| WHAT IS EXPECTED |
Your answer should reproduce every line of the material in which the word "Compact" occurs.
════════════════════
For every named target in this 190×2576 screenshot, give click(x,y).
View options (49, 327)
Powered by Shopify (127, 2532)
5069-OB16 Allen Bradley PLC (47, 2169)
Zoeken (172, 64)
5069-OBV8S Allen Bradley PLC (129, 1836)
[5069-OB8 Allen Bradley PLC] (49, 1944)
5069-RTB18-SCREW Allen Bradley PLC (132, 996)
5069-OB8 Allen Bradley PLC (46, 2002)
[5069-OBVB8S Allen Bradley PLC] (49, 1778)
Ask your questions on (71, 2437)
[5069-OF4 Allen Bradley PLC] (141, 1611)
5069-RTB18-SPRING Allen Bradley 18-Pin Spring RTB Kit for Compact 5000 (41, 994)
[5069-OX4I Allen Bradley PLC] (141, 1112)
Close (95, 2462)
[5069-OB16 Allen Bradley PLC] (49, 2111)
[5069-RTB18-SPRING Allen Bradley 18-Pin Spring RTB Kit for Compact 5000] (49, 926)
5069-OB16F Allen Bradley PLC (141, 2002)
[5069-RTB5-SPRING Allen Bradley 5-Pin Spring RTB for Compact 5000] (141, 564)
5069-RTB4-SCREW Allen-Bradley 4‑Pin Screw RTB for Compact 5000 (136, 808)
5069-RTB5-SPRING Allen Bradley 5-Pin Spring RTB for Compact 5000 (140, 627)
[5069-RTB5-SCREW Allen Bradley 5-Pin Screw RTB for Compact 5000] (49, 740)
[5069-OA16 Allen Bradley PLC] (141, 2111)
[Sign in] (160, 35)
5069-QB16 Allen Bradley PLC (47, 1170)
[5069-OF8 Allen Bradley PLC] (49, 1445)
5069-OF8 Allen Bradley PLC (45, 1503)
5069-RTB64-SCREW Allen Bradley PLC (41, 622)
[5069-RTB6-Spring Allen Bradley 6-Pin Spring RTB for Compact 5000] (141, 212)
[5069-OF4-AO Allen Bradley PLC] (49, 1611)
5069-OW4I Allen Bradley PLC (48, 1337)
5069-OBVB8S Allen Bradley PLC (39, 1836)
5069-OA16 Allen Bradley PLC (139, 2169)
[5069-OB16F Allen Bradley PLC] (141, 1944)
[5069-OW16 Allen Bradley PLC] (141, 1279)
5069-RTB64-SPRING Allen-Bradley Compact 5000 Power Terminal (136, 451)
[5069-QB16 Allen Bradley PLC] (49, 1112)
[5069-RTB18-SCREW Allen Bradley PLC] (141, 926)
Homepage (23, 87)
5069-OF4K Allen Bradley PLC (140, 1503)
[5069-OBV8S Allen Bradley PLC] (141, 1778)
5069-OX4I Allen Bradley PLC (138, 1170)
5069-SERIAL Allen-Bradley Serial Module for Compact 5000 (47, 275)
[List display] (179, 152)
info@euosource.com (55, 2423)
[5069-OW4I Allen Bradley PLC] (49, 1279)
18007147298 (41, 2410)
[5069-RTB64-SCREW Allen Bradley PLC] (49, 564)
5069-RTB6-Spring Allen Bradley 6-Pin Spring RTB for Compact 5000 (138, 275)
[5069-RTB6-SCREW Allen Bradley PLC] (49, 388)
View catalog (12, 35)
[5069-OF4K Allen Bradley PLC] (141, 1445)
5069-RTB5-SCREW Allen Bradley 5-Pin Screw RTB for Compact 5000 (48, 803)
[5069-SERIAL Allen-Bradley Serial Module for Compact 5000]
════════════════════
| RESPONSE |
5069-RTB18-SPRING Allen Bradley 18-Pin Spring RTB Kit for Compact 5000 (41, 994)
[5069-RTB18-SPRING Allen Bradley 18-Pin Spring RTB Kit for Compact 5000] (49, 926)
[5069-RTB5-SPRING Allen Bradley 5-Pin Spring RTB for Compact 5000] (141, 564)
5069-RTB4-SCREW Allen-Bradley 4‑Pin Screw RTB for Compact 5000 (136, 808)
5069-RTB5-SPRING Allen Bradley 5-Pin Spring RTB for Compact 5000 (140, 627)
[5069-RTB5-SCREW Allen Bradley 5-Pin Screw RTB for Compact 5000] (49, 740)
[5069-RTB6-Spring Allen Bradley 6-Pin Spring RTB for Compact 5000] (141, 212)
5069-RTB64-SPRING Allen-Bradley Compact 5000 Power Terminal (136, 451)
5069-SERIAL Allen-Bradley Serial Module for Compact 5000 (47, 275)
5069-RTB6-Spring Allen Bradley 6-Pin Spring RTB for Compact 5000 (138, 275)
5069-RTB5-SCREW Allen Bradley 5-Pin Screw RTB for Compact 5000 (48, 803)
[5069-SERIAL Allen-Bradley Serial Module for Compact 5000]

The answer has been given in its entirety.